República Surda, Ilya Kaminsky


Uma parábola sobre amor e linguagem em tempos de barbárie. Qual o sentido das palavras em um lugar dominado pelo silêncio?
Na fictícia cidade de Vasenka, uma estranha guerra tem início depois que um garoto surdo é assassinado por soldados. O som dos conflitos – gritos de ordem, tiros, sirenes e bombas – não chega mais aos ouvidos dos habitantes, que passam a conviver com um silêncio ensurdecedor. Nesse cenário, regido pelo autoritarismo e pela crueldade, as palavras perdem o sentido, e o silêncio dá espaço a outra forma de comunicação.

República surda
Ilya Kaminsky
Ano: 2023 
Páginas: 168
Idioma: português
Editora: Companhia das Letras


Os surdos não acreditam no silêncio. O silêncio é invenção dos ouvintes.
Se você me acompanha aqui, já pode ter percebido que poesia não é o meu forte. Mas não consegui resistir ao apelo dramático de República Surda por vários motivos.

Um deles é o fato de que, mesmo se tratando de poemas, eles se juntam para  contar uma história. Além de abordar os sentimentos conflituosos despertados em pessoas que viveram o trauma de uma guerra. Mas, principalmente, por nos levar a uma profunda reflexão sobre o poder das palavras e a necessidade do silêncio.

Nós vivemos felizes durante a guerra

E quando eles bombardearam a casa das outras pessoas, nós

protestamos
mas não o suficiente, nos opusemos a eles mas não

o suficiente. Eu estava
na minha cama, ao redor dela os Estados Unidos

desabavam: casa invisível após casa invisível após casa invisível.

Levei uma cadeira para fora e assisti ao sol.

No sexto mês
de um reinado desastroso na casa do dinheiro

na rua do dinheiro na cidade do dinheiro no país do dinheiro
nosso incrível país do dinheiro, nós (perdoem-nos)

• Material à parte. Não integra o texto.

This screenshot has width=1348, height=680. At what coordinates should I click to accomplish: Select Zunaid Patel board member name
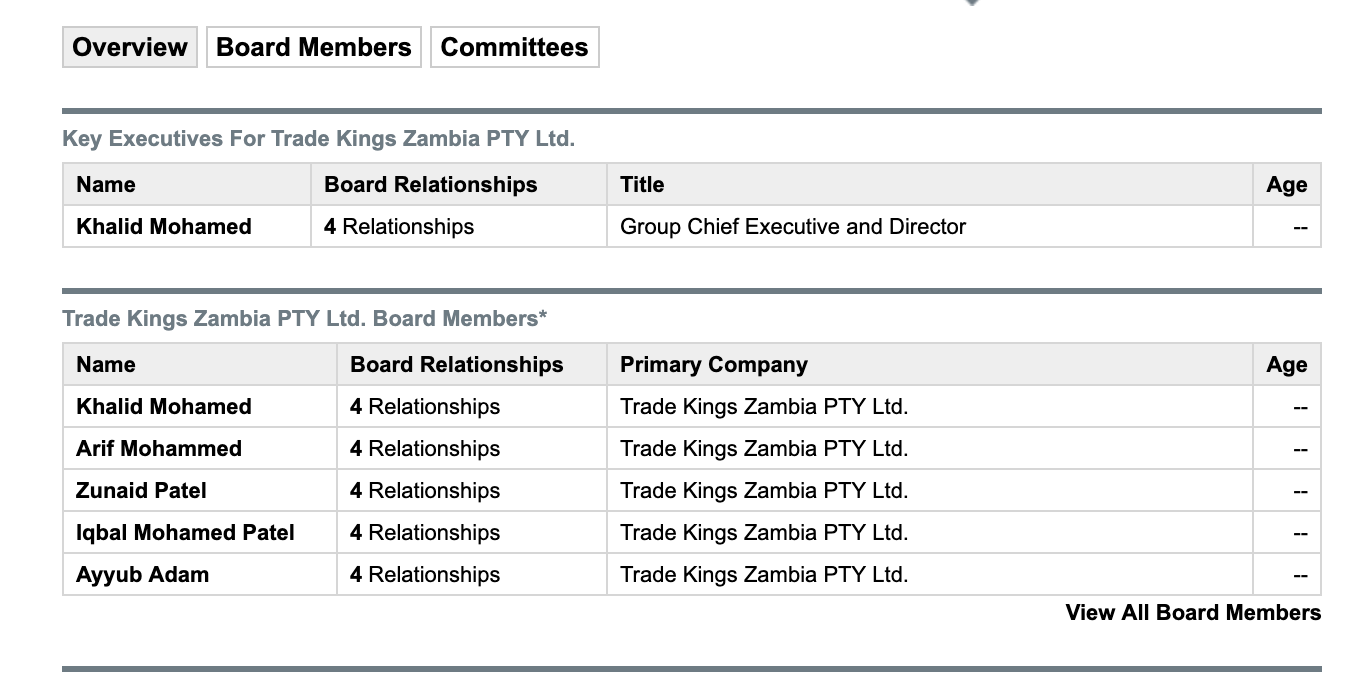[x=142, y=491]
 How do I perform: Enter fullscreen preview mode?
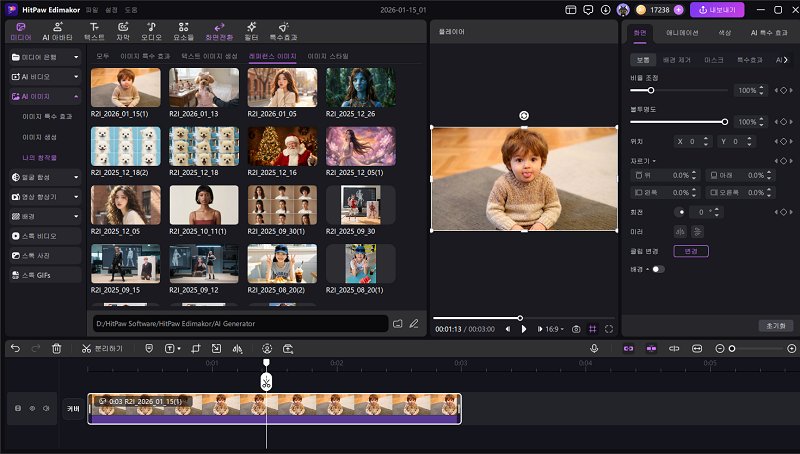(x=608, y=328)
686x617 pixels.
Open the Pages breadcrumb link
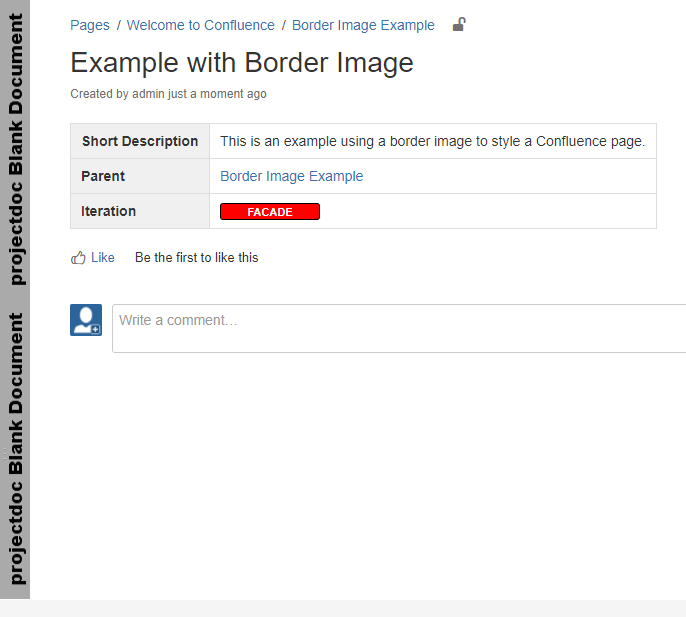[x=90, y=25]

vivemos felizes durante a guerra.


Kaminsky é bacharel em ciência política pela Georgetown University, e República Surda, seu segundo livro, foi lançado em 2019 nos EUA, aclamado pela crítica como um dos melhores livros de poesia daquele ano.

O livro é uma epopéia com personagens e cenários recorrentes e cuja ordem de apresentação dos poemas trás uma lógica cronológica para a história. O leitor terá dois caminhos a seguir: o do mutismo indiferente às dores da crueldade humana ou a não aceitação de deixar o amor morrer mesmo vivendo esse contexto. Uma leitura que é pura reflexão. Recomendo!



Em um Tempo de Paz


Habitante da terra por quarenta e tantos anos
uma vez estive num país pacífico. Vejo os vizinhos pegarem

o celular para ver
um policial exigindo a carteira de motorista de um cara. Quando o homem alcança sua carteira, o [policial atira. Na janela do carro. Atira.

É um país pacífico.

Metemos o celular no bolso e vamos embora.
Para o dentista,
buscar as crianças na escola,
comprar xampu
e manjericão.

No nosso país um garoto que leva um tiro da polícia fica largado na calçada
por horas.

Vemos em sua boca aberta
a nudez
de toda nação.

Ficamos vendo. Vendo
os outros vendo.

O corpo de um menino jaz na calçada exatamente como o corpo de um menino —
É um país pacífico.

Que esquarteja o corpo dos nossos cidadãos
na maior facilidade, do jeito que a esposa do Presidente apara as unhas do pé.

Todos nós
ainda temos de fazer o esforço de ir ao dentista,
de lembrar de fazer
uma salada de verão: manjericão, tomates, é uma alegria, tomates, adicione uma pitada de sal.

Estes são tempos de paz.

Não ouço tiros,
mas vejo pássaros espalhados nos quintais dos subúrbios. Como brilha o céu
quando a avenida gira em seu próprio eixo.
Como brilha o céu (perdoe-me) como brilha.